(Records)
———

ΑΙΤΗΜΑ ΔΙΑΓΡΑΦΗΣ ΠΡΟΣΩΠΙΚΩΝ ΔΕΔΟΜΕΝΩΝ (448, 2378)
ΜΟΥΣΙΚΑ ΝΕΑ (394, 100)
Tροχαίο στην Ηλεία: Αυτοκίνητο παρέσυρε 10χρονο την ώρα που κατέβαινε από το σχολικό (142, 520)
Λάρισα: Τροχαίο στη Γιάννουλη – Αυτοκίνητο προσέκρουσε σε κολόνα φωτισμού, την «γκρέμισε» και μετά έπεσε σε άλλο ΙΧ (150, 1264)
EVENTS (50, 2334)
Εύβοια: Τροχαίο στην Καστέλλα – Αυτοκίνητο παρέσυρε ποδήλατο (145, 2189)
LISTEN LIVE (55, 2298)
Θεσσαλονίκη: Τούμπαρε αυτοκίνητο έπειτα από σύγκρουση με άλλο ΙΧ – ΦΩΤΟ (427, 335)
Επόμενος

———

Give each line of the listing above as a row in a Markdown table with the columns "No." and "Line", numbering the rows in order and omitting blank lines.

- **ANSWER IN FULL**
| No. | Line |
|---|---|
| 1 | ΑΙΤΗΜΑ ΔΙΑΓΡΑΦΗΣ ΠΡΟΣΩΠΙΚΩΝ ΔΕΔΟΜΕΝΩΝ (448, 2378) |
| 2 | ΜΟΥΣΙΚΑ ΝΕΑ (394, 100) |
| 3 | Tροχαίο στην Ηλεία: Αυτοκίνητο παρέσυρε 10χρονο την ώρα που κατέβαινε από το σχολικό (142, 520) |
| 4 | Λάρισα: Τροχαίο στη Γιάννουλη – Αυτοκίνητο προσέκρουσε σε κολόνα φωτισμού, την «γκρέμισε» και μετά έπεσε σε άλλο ΙΧ (150, 1264) |
| 5 | EVENTS (50, 2334) |
| 6 | Εύβοια: Τροχαίο στην Καστέλλα – Αυτοκίνητο παρέσυρε ποδήλατο (145, 2189) |
| 7 | LISTEN LIVE (55, 2298) |
| 8 | Θεσσαλονίκη: Τούμπαρε αυτοκίνητο έπειτα από σύγκρουση με άλλο ΙΧ – ΦΩΤΟ (427, 335) |
| 9 | Επόμενος |